There are times when I wonder if we don't utilize passing progressions or if Whitmer just gets determined on what he believes the best route will be at the snap and looks only there but on the interception he stared down the pattern from when he got the ball. Unfortunately, this is not the first time he has done this.
Gee whiz man. You really think that we are that inept in the coaching staff that we're not even trying to teach QB's to go through a progression of reads on the defense? I think maybe just take a step back from your feelings on the coaching staff for a moment. Shane Day was handpicked by Mike Martz to coach QB's in the NFL. There is no doubt in my mind, that they are being taught to make pre snap reads and then have progressions on a live ball. You seem to know football. This is not a basic skill set, progressions are an advanced skill, especially the ability to be "looking off" a linebacker or safety that's dropping into a zone defense, or might be part of some kind of man-coverage shell.
Whitmer needs to take the next step in development and be able to unlock from his pre-snap reads, and he also needs to be able to adapt during a game to what a defense is going to do, to defend things that have been working, and that - to me - is more of what happened against Michigan.

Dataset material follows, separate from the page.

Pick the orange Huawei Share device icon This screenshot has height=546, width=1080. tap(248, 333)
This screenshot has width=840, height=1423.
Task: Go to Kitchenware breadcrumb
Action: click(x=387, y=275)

I do think he's missing that middle step I think, but that's a skill that is not easy to develop, and takes time, and he's still a soph, really, that's on his second OC. He appears to me - to go through a pre-snap read, (and I think from media reports, is also involved or responsible for blocking calls pre-snap - which his something that we seemed to apparently disregard in the past - actually adjusting blocking schemes pre-snap based on defensive fronts - a DL would jump or shift in the past, and it screw our entire offensive line up, and players would come through unblocked) but I digress.....I could be wrong, but I'm pretty sure he's got pre-snap blocking reads and calls responsibility......
but after the pre-snap look, he appears to either lock on to the first option on the pre-snap read, or some kind of clock goes off, that puts him into desperation heave and throw, or scramble mode, (Which he's got plenty of reason to be hitting that clock in his head early rather than focusing on second, third options). No middle step. Whether or not he can develop it, is a good question.
But in a situation like the INT against Michigan, that's got nothing to with what happened. it looks to me like a clear learning situation, where he can't make that kind of mistake again - have to learn from it. We had just run a 4 wideout shotgun set with the back on the right, handoff to delorenzo for a first down over LG. We ran it against a 4-3 front seven, single deep safety look, with the OLB's playing inside leverage left and outside leverage right. We had a success with same running play early in the game going left. We looked like we used to look running the ball. We came out on first down with same formation except mccombs back in. Michigan countered on the down, by bringing 5 men to the LOS, overloading the left side, and setting up a middle field open zone coverage shell. (I'm guessing on that, but it's what it looked like to me)
It clearly caused some kind of problem on the left side of our formation, because Bennett false started. If we had gotten the play off, and been able to get it blocked, we had the opportunity to throw down field against a soft zone, with no eeep coverage shell. Huge big play possibility. We didn't. Big risk on Michigan D part, and it paid off.
We come back with another 4 wide set, but this time QB under center and single back set deep directly behind QB.
Michigan goes back to their 4-3 front, inside left outside right OLB leverage, and single deep safety (middle field closed) shell.
What changed here for the defense, is our QB under center single deep back. The inside leverage left OLB doesn't need to crash down to fill right off the snap on the run out of the backfield that we had just given to Delorenzo for a first down. The hash route, seam route that we had success with through the game, is not going to be a good first option against this formation, it can still be open, but with our offensive set, the OLBs have the time to make the read on the run first, and then drop into their zone coverages, rather than playing run first at the snap. THe entire Michigan defense keyed on that route, and whitmer's head. If you watch the play, Foxx had run a short drag pattern to the left flat, and then turned into a wheel route up the left sideline, and had Whitmer been able to unlock from what was working, and thrown a deep ball over the seam route down the sideline (which would have been part of the progession somehow) - Foxx had the step and the opening to go to the house if the pass was on target and caught. In my book, the route to Foxx should have been the first read, and not the progression, but none of us knows the playbook or what's being taught.
If he at least recognizes he's throwing into tight coverage on the hash, and freezes the linebackers for a split second by looking right with his drop back and footwork, he might fit the ball in to the seam on a well covered route that had some space, but as it was, the LB keyed on the QB, Whitmer ended up throwing into the coverage, and the LB dropping into the lane made the athletic grab to snatch it out of the air.
Against that D set, with our offensive formation, the outside route away from the safety, should have been the first read - I think - no way to know for sure.
All that said, it's not so hard for me, with more years experience around this game than Whitmer ahs been alive, and not being in the middle of things on the field, to see waht's happening, and react to it.
Whitmer has plenty room to improve, the only question is can he? none of us knows that.
I would prefer a freshmen making freshmen mistakes, rather than an upperclassmen though, so that needs to get sorted out, and this play is certainly something that should not be repeated as a mistake, if he is able to improve.